On the Home Stretch… Winding Down Through 2025

Written by Jeff Hanson


There can be too much of a good thing sometimes

Fall is finally here, as illustrated by the leaves changing and the temperatures dropping, though if you were looking at the major averages you would have a hard time seeing any signs of things cooling down. 2025, thus far, has been very good year for capital markets. Overseas stocks continue to lead the pack, while stocks at home have a chance to log three straight years of 20%+ gains something not seen in about 30 years and bonds have provided solid if not spectacular high single digit returns. With all the handwringing about policy, markets keep marching higher, at times scaling the wall of worry and at others seemingly jumping headlong without any care in the world. There are mixed signals from labor softness to firming inflation, concerns about dollar debasement and the talk of end of American exceptionalism so it's not surprising to hear people are a bit confused about what to make of the economic and market landscape.

Let's grab our pillowcase and wander the neighborhood looking at the tricks and treats that may be in store for us in the months ahead. As our body looks to carb load this time of year, the goodies around Halloween, Thanksgiving and Christmas don't make it any easier to remain disciplined around our diet and it's easier to find excuses to skip the opportunity to exercise. It's not to say we can't indulge from time to time, but much like binging on Snickers before bed, you can let greed and sloth spoil your hard-won gains in the portfolio if you can't use some healthy restraint. Let's look at what's worth digesting and what may be better served finding its way in the trash can.

THE TREATS

We'll start with the treats, because who doesn't want to eat their dessert before their dinner.


Fed Policy: Easy Money Returns

Despite some tick up inflation, related to tariffs mainly, the Fed embarked on their second easing cycle in as many years just last month. On the back of the 100 basis points worth of cuts in 2024, Chairman Powell described the recent decision to lower rates as an "insurance cut" as some signs of cracks in the labor market were enough to signal to the market that the Fed will prioritize jobs over inflation. With the belief that two more cuts are on the way this year and possibly 2-3 more next year, the market has latched on to the easy money narrative which is bullish for asset prices. Powell's run as the most powerful central banker in the world will wrap up in about 7 months, but President Trump will likely announce his nominee for the post in the weeks ahead and expectations are that the next Fed Chair will look to lower rates and perhaps work more actively with Treasury regarding the balance sheet composition and interest rates effect on the deficit. There remains an open question about how effective monetary policy is versus prior periods, especially since the highest rates in 30 years never led to a recession but suffice to say no one should confuse the current and near-term future state as restrictive.

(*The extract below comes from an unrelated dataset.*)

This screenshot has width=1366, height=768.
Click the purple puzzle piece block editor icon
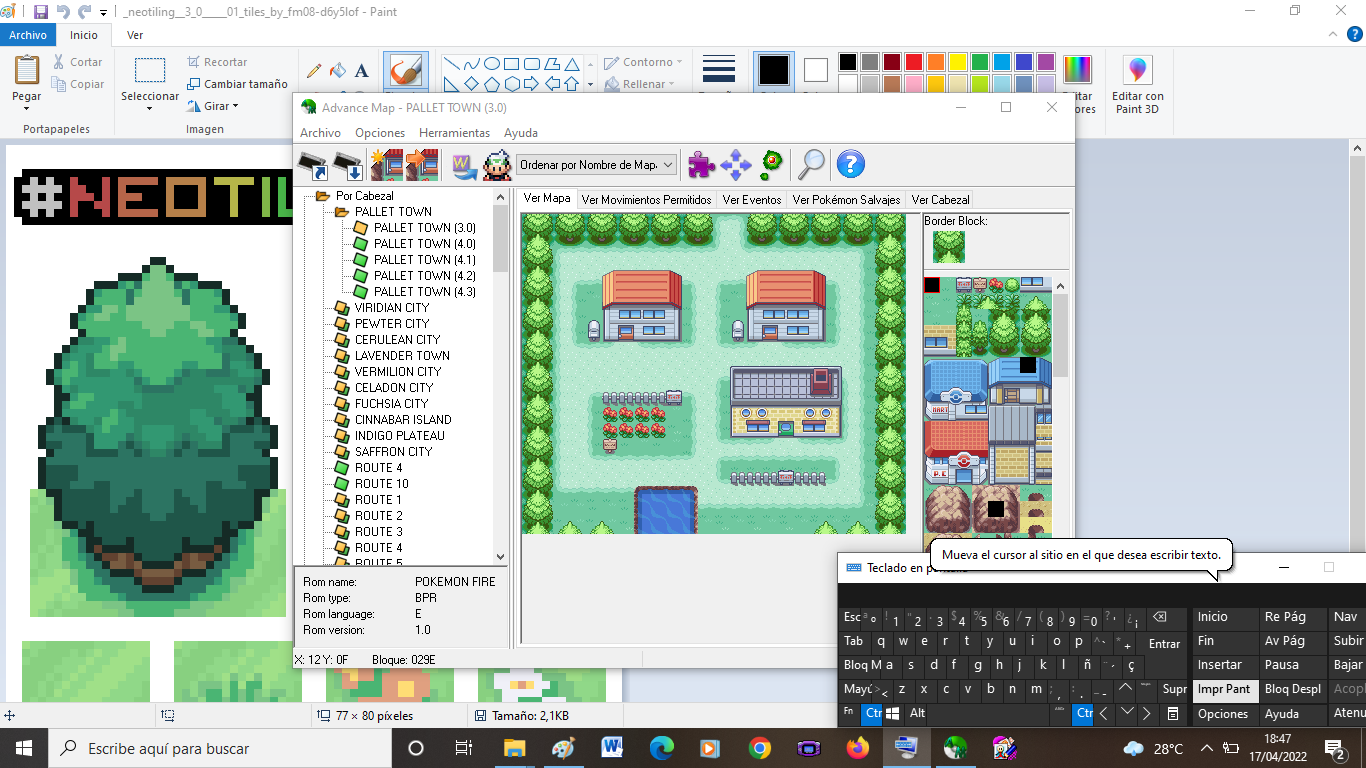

Earnings Growth: The Market's True Driver

Time and again you have heard the phrase earnings drive stock prices, there is no better truism in the markets. Coming into the year earnings estimates were as high as 13%, only to be revised down as worries including those about the effect of immigration and tariffs resulted in a dent to GDP. According to FactSet, analysts are calling for full year growth for 2025 at around 10.4% having left Q3 and Q4 estimates a bit lower around 7-8% respectively. With Q3 earnings season about to kick off and the early indications suggest in fact it's likely that companies will hit the original 13% figure estimated around this time last year for the present year. Estimates for 2026 are about 13%. With the market trading at 23 times forward estimates, it's difficult to make the case for further multiple expansion, as that would mean a "fairly highly priced" market to quote Jay Powell would get more expensive. Perhaps an optimal scenario would be that equity returns were a more pedestrian 8-10% (sign me up) but based on the common valuation metric stocks would have gotten cheaper in the process as the denominator grew faster than the numerator. Bottom line, stocks seem poised to see earnings improvement, perhaps on the back of improving demand (housing) and efficiency (AI and cooling labor costs). The story is similar abroad though earnings growth estimates are higher in the US which is one of the reasons investors find it so hard to kick their US stocks habit despite the fact overseas stocks have done so well.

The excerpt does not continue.